Eloise apologized, thoroughly, sincerely, repeatedly. It was only due to Alexander Blake’s calm interjections about her track record and her undeniable skill as a lawyer that she wasn’t fired on the spot.
Eloise suspected his defense had less to do with professional respect and more to do with the handful of dates they’d gone on, dates that had ended in very pleasant nights at his absurdly expensive penthouse.
Still, she didn’t question her luck.
She explained everything. The client. The divorce. The conflict. The ethical mess she had walked herself into.
Patrick Nash listened in silence.
Finally, he sighed. “You’ve made this far more complicated than it needed to be.”
“Yes,” Eloise agreed quietly.
After a long pause, he added, “But you started it. So you’ll finish it.”
He allowed her to handle the case on her own.
Eloise left his office with relief coiled tightly around dread.
Because now there was no backing out.
And sooner rather than later, Phillip Crane would realize exactly what was being asked of him.
And exactly who was standing on the other side.
*****
As expected, Phillip did not sign the papers.
Instead, he accused Marina of cruelty, of blindsiding him, of reducing their marriage to a transaction. Within days, he had hired his own lawyer, and by Friday morning they were due in court.
The judge assigned to the case had a reputation for being reasonable, pragmatic. Eloise was confident. Prepared. Certain she could win.
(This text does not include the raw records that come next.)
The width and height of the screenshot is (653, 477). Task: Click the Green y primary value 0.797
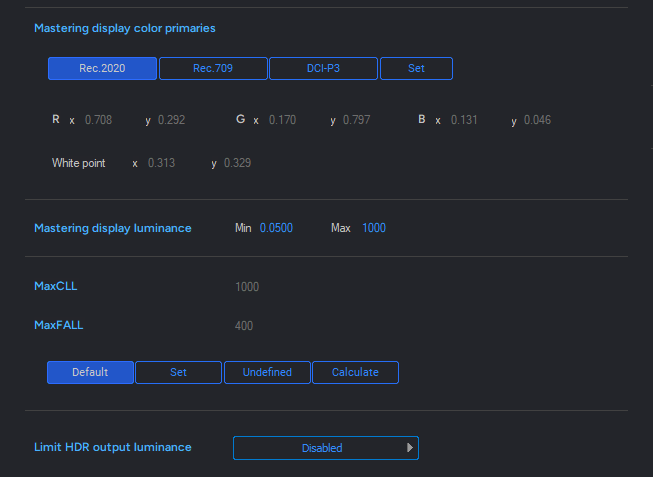[356, 120]
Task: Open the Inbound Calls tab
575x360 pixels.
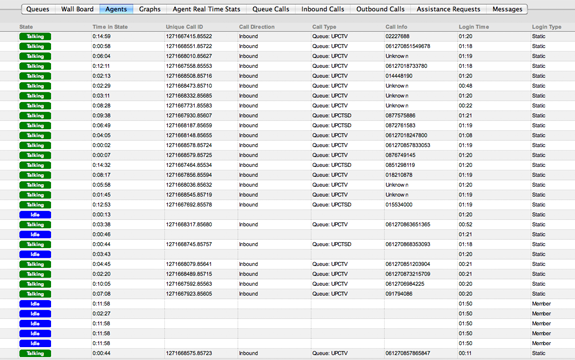Action: pyautogui.click(x=323, y=9)
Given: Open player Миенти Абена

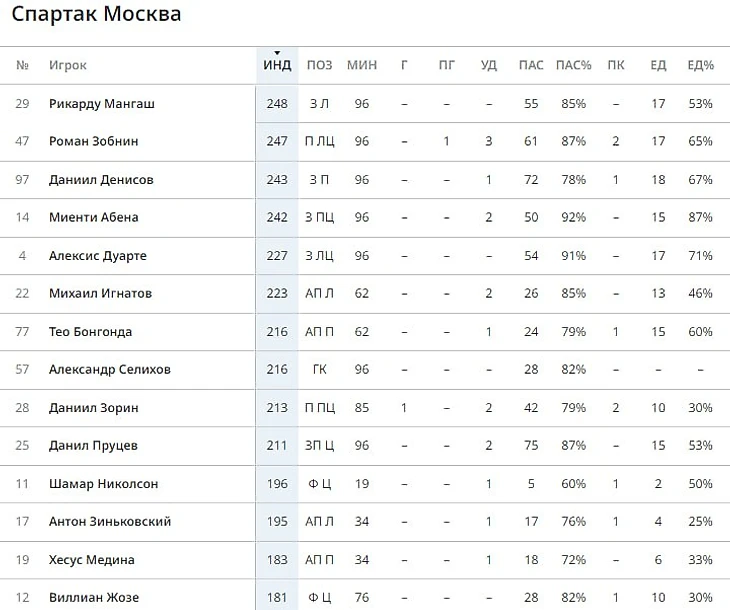Looking at the screenshot, I should [94, 217].
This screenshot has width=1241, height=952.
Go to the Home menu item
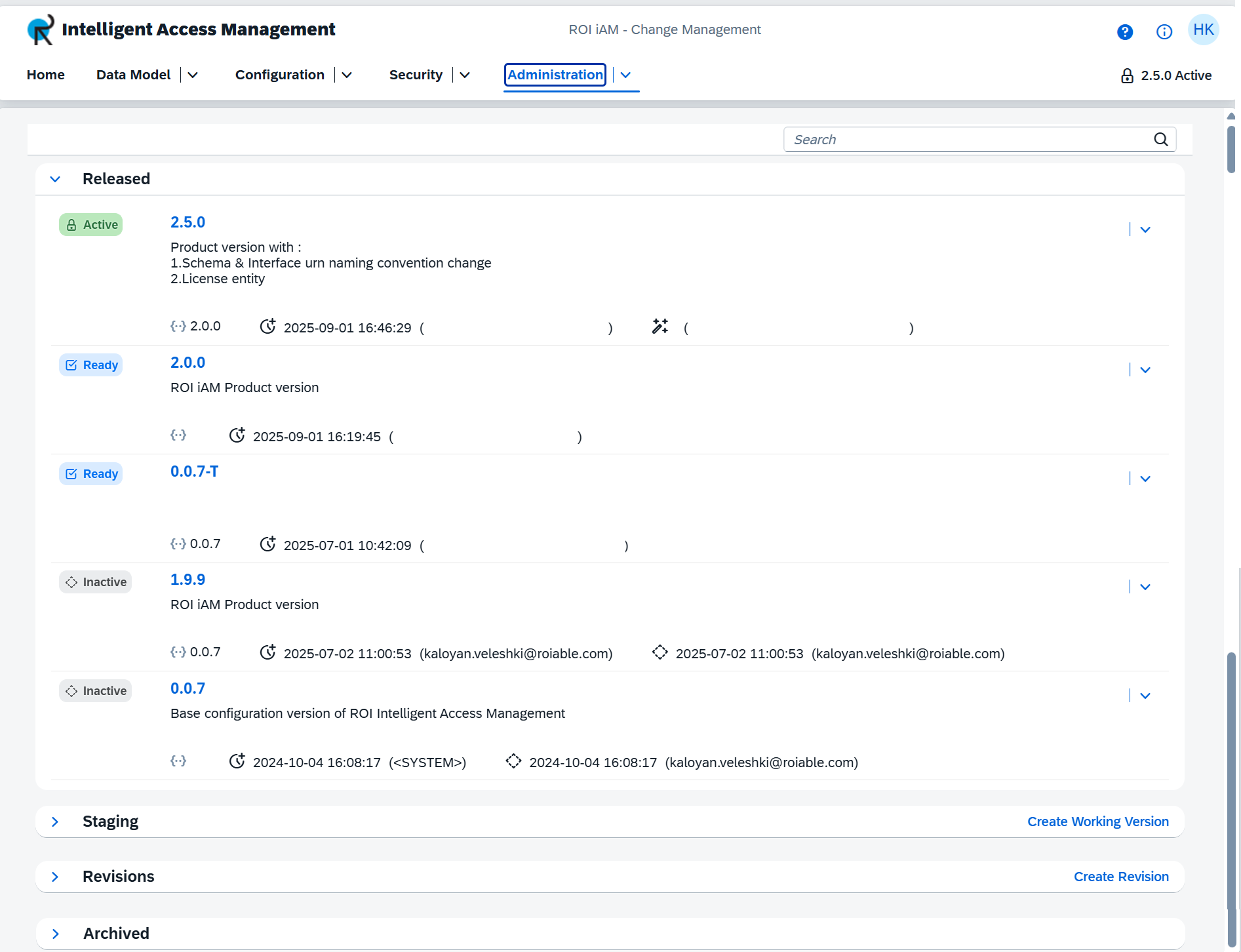pyautogui.click(x=45, y=75)
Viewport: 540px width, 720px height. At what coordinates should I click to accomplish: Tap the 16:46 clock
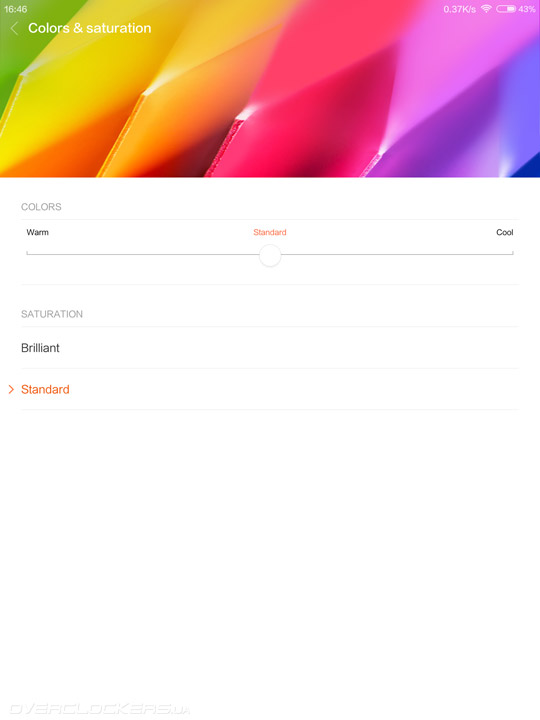(x=16, y=9)
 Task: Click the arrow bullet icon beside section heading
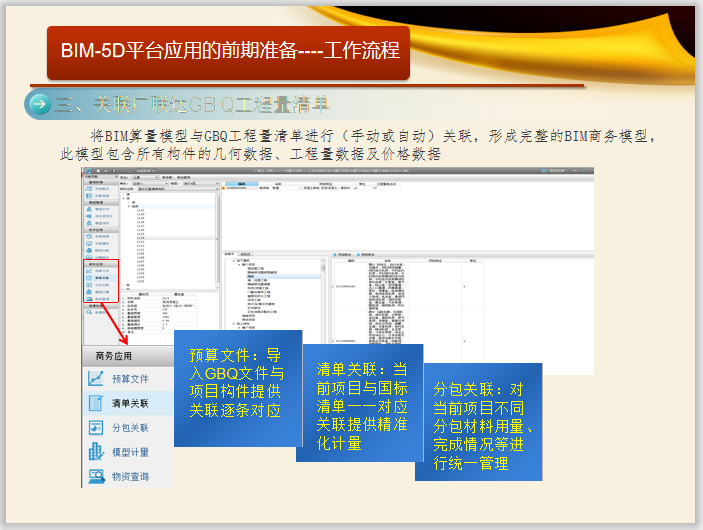(x=39, y=104)
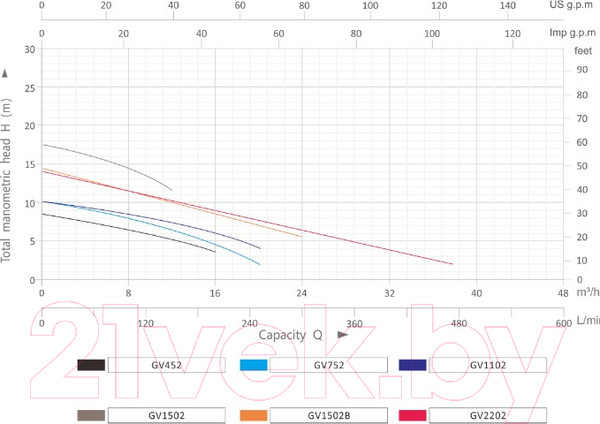The height and width of the screenshot is (424, 600).
Task: Select the dark blue GV1102 legend swatch
Action: click(x=413, y=365)
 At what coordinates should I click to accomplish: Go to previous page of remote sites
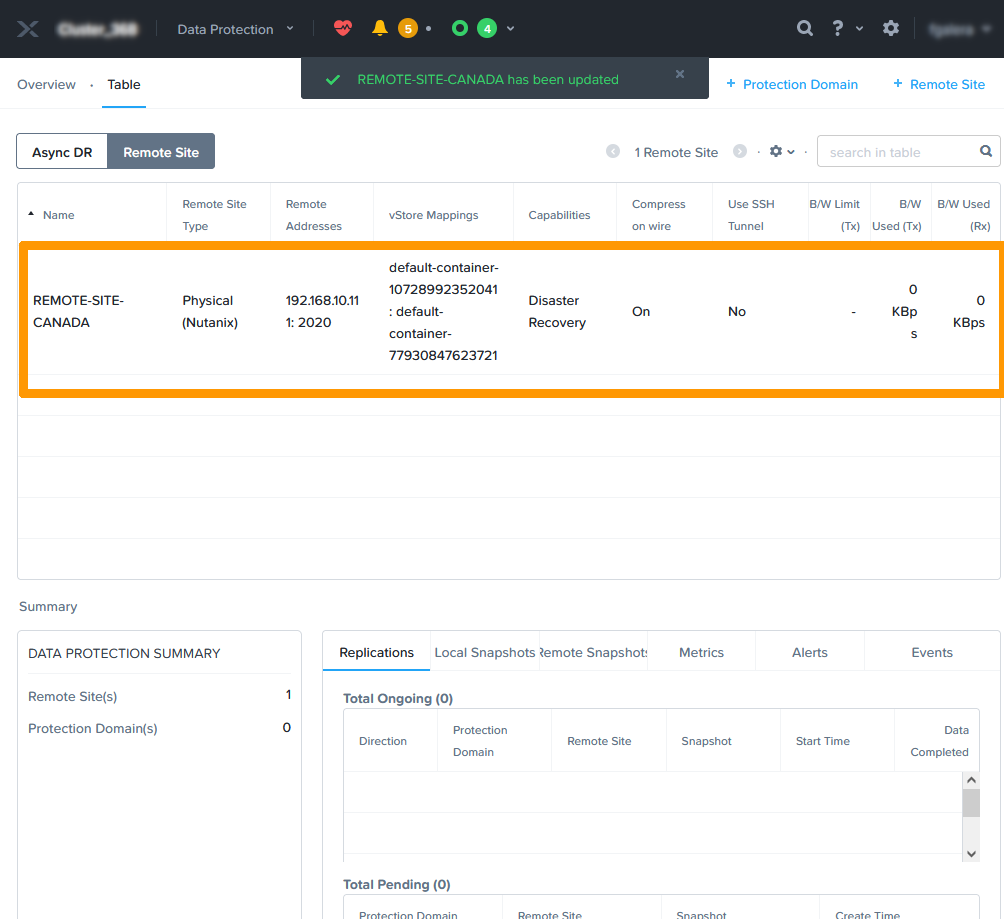coord(613,152)
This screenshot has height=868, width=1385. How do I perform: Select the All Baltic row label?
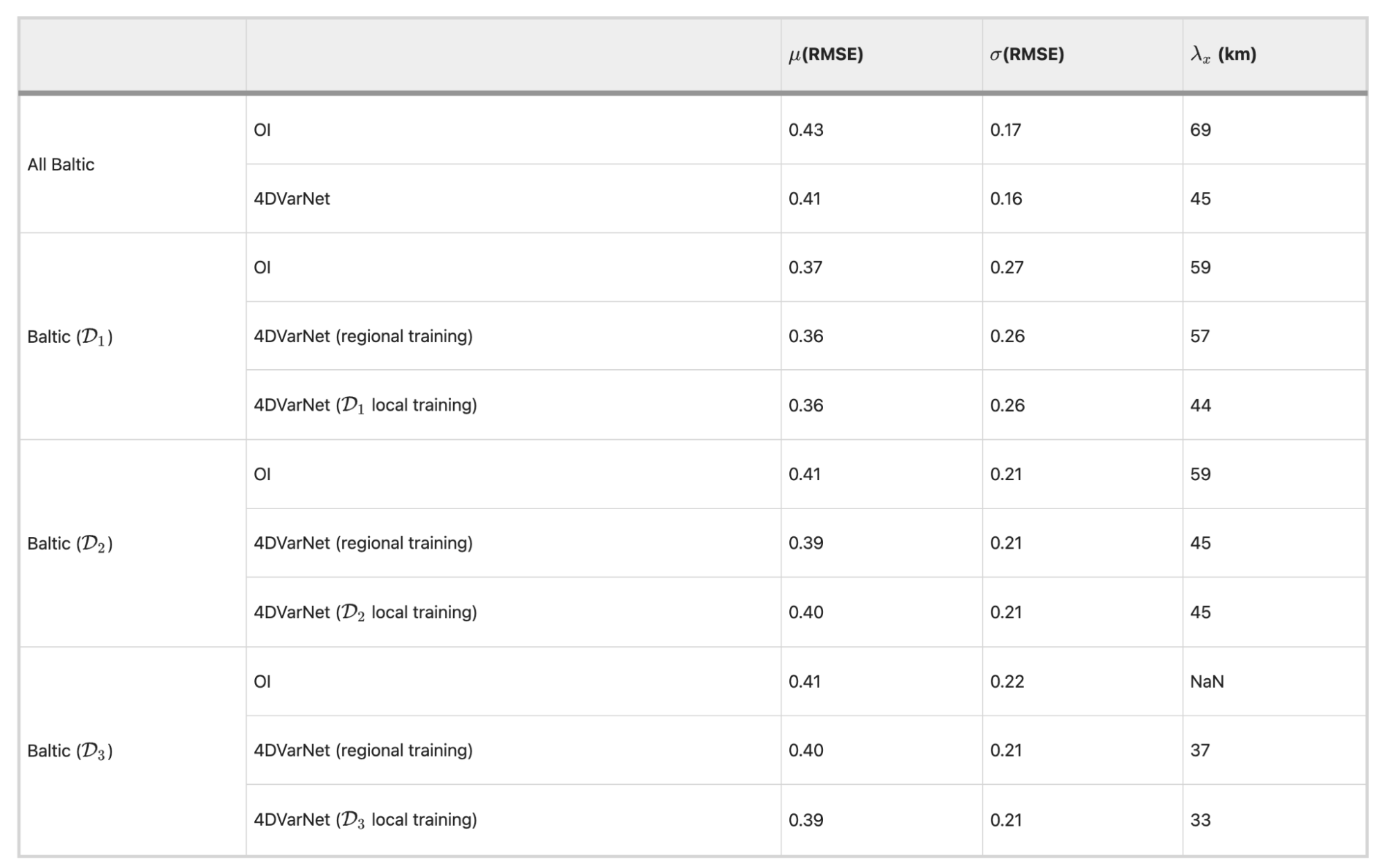61,164
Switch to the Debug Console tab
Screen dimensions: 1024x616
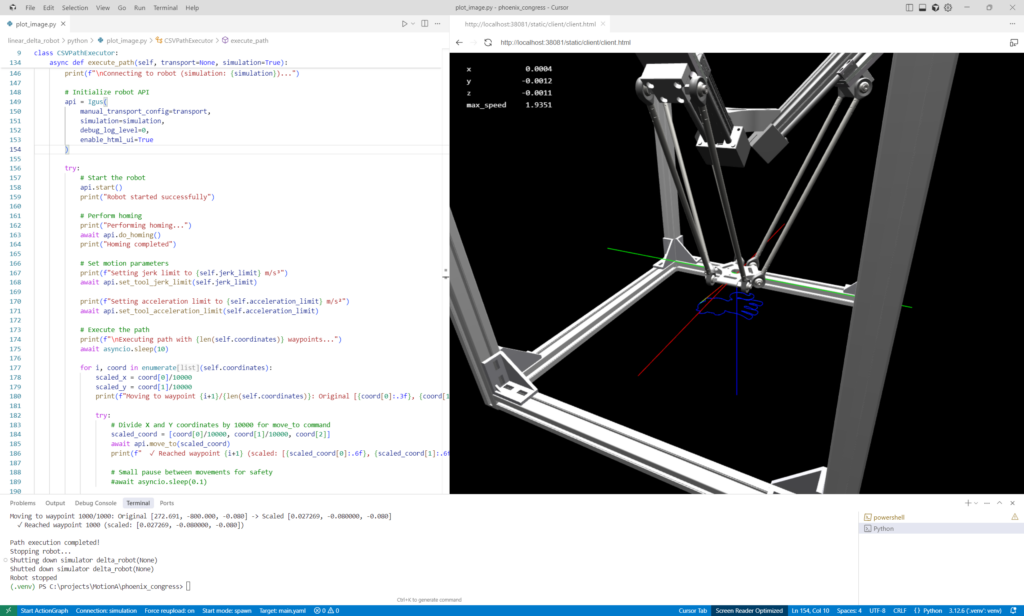tap(95, 503)
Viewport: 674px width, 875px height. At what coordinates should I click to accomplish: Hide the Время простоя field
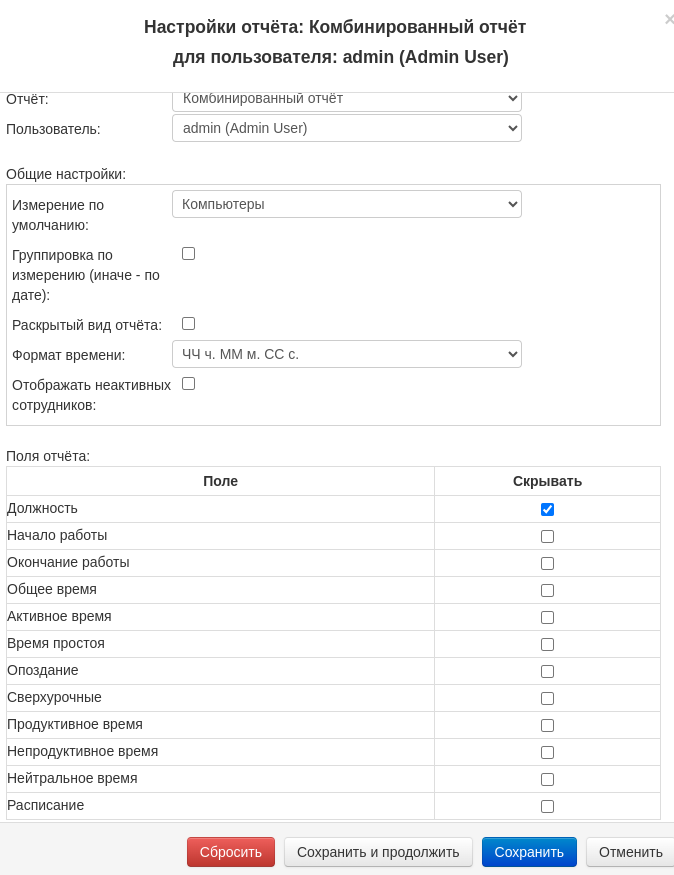547,645
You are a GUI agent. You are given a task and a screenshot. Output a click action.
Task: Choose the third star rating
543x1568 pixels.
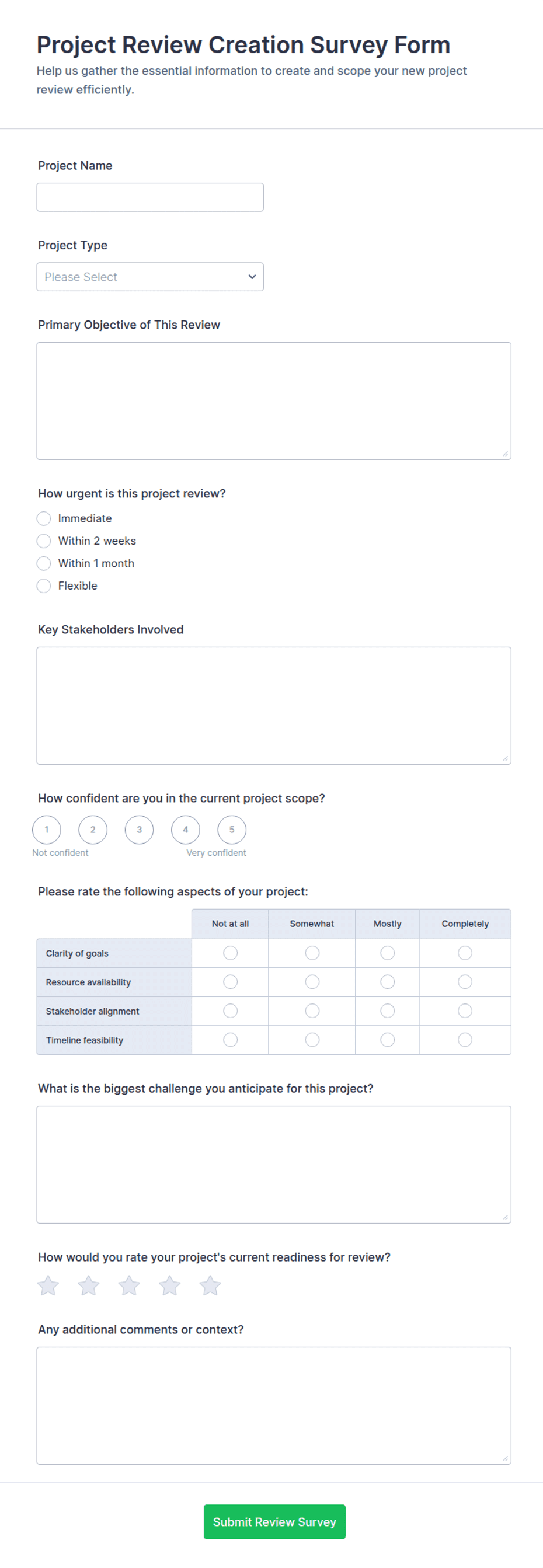tap(129, 1285)
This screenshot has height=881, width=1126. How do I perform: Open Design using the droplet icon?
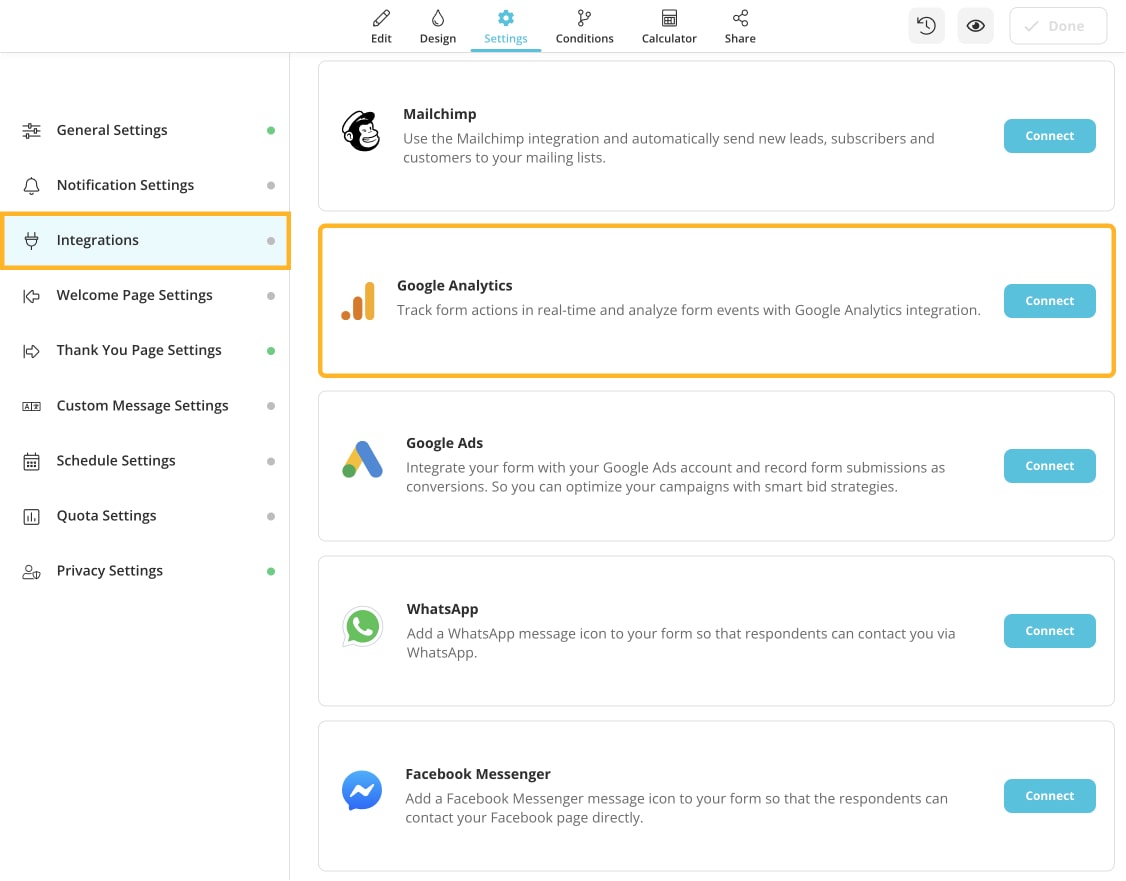(437, 18)
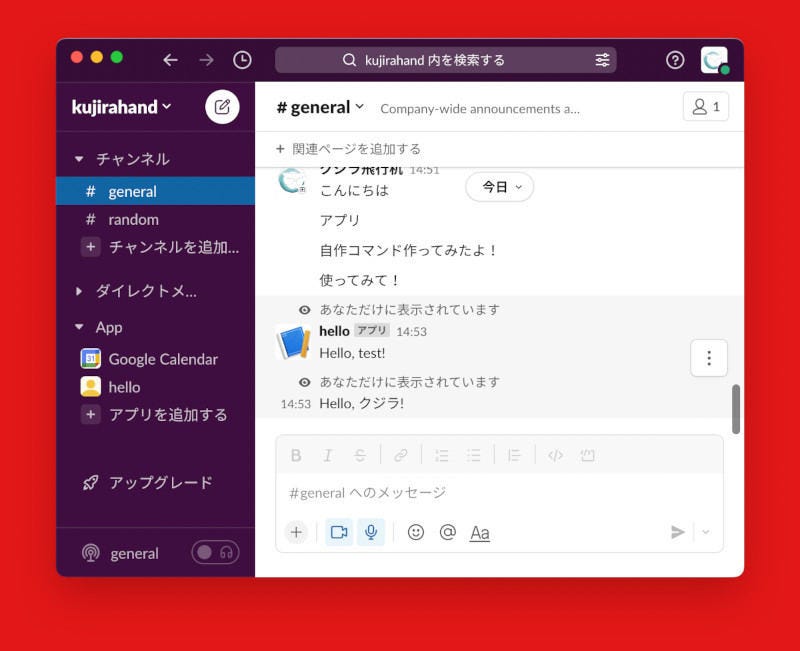Select the random channel
The height and width of the screenshot is (651, 800).
click(133, 219)
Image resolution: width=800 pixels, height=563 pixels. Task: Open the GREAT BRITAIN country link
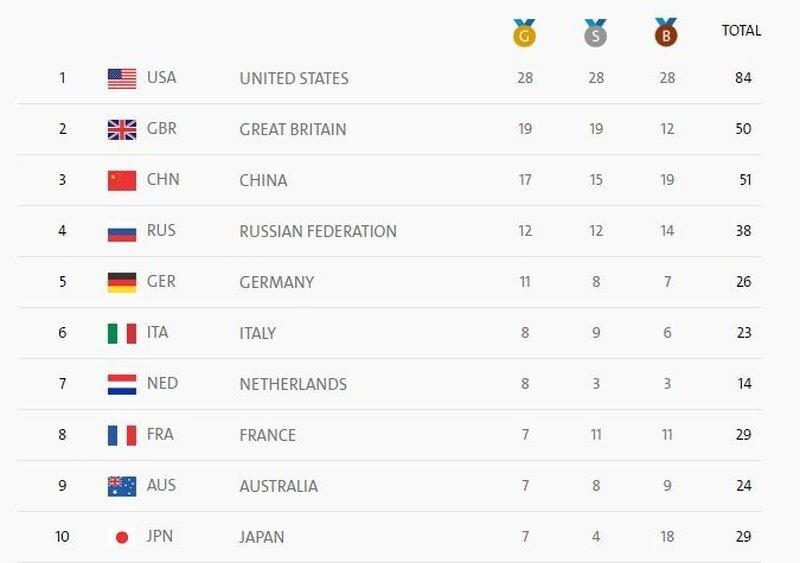tap(293, 129)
That confidence shattered the moment she stepped into the courtroom.
Because standing at the opposing table was none other than Colin Bridgerton.
“What the bloody hell are you doing here?” Eloise hissed, stopping short.
Colin turned, equally stunned. “I could ask you the same thing.”
Her eyes narrowed. “You’re representing him?”
“I was hired,” Colin shot back. “You know how law works.”
Eloise laughed sharply. “Oh, spare me. Since when do you even practice in London? I thought you were too busy playing American success story.”
“I went to Harvard University,” he said tightly. “I came back. Shocking, I know.”
She scoffed. “Yes, well, some of us didn’t feel the need to cross an ocean just to avoid our family.”
“And some of us,” Colin replied coolly, “didn’t feel the need to work for Nash & Blake Law just to prove a point.”
Eloise stepped closer, voice low and furious. “You didn’t even tell me you were back. Or that you were dating my childhood best friend.”
Colin’s jaw clenched. “Penelope is not a footnote in one of your grievances.”
“Penelope Featherington is my family,” Eloise snapped. “And you thought it best to keep secrets?”
“Because every time I tell you anything personal,” he shot back, “you interrogate me like I’m on trial.”
“Funny,” Eloise said coldly, “seeing as you seem quite comfortable putting me on one.”
At the corner of her vision, Eloise caught Phillip’s expression, mirroring her own shock, confusion etched plainly across his face. Phillip Crane looked between the two of them as if reconsidering every life choice that had led him here.
“This is unbelievable,” Eloise muttered. “You’re really going to do this.”
“I’m doing my job,” Colin replied. “Something you taught me to take seriously.”
“That’s rich—”
BANG.
The judge’s gavel struck the bench.
“Counsel,” the judge said sharply, eyes flicking between them, “save the personal matters for outside the courtroom. We are here for Crane v. Crane, not a family dispute.”
Eloise straightened instantly, professionalism snapping back into place like armor.
“Yes, Your Honor,” she said.
Colin mirrored her movement. “Of course, Your Honor.”
They took their seats, siblings turned adversaries, history simmering beneath pressed suits and legal pads.
And for the first time since this case began, Eloise Bridgerton wasn’t certain who would walk out of the courtroom victorious.